» **Records for processing**:
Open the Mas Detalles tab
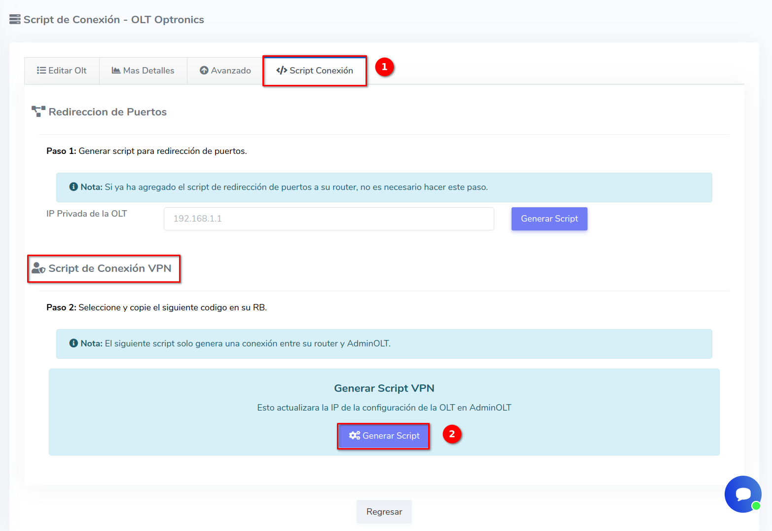The width and height of the screenshot is (772, 531). pyautogui.click(x=143, y=71)
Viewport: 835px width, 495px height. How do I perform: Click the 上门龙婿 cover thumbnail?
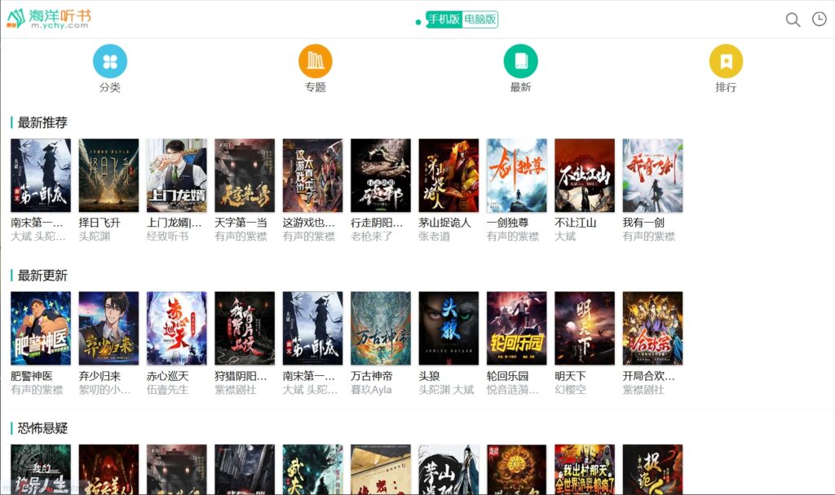coord(176,175)
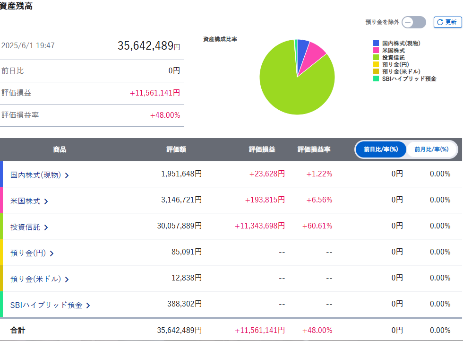Open the 投資信託 holdings link

[x=26, y=227]
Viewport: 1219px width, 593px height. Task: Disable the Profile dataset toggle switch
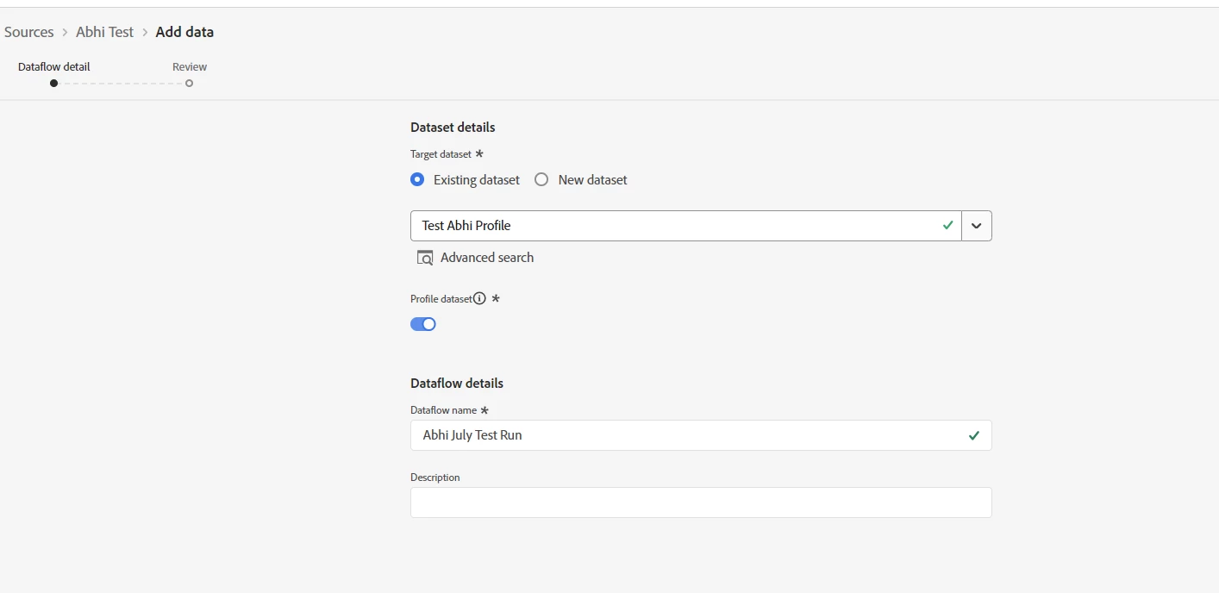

» **Exercise directions**:
The answer is every line of the data, exactly as written, with the pictures dropped.

» **Output of the task**:
Open the Mas Detalles tab
The width and height of the screenshot is (772, 531). pyautogui.click(x=143, y=71)
Viewport: 835px width, 495px height. How do I perform: Click the 上门龙婿 cover thumbnail?
coord(176,175)
Open the 投資信託 holdings link

[x=26, y=227]
Viewport: 1219px width, 593px height. Task: Disable the Profile dataset toggle switch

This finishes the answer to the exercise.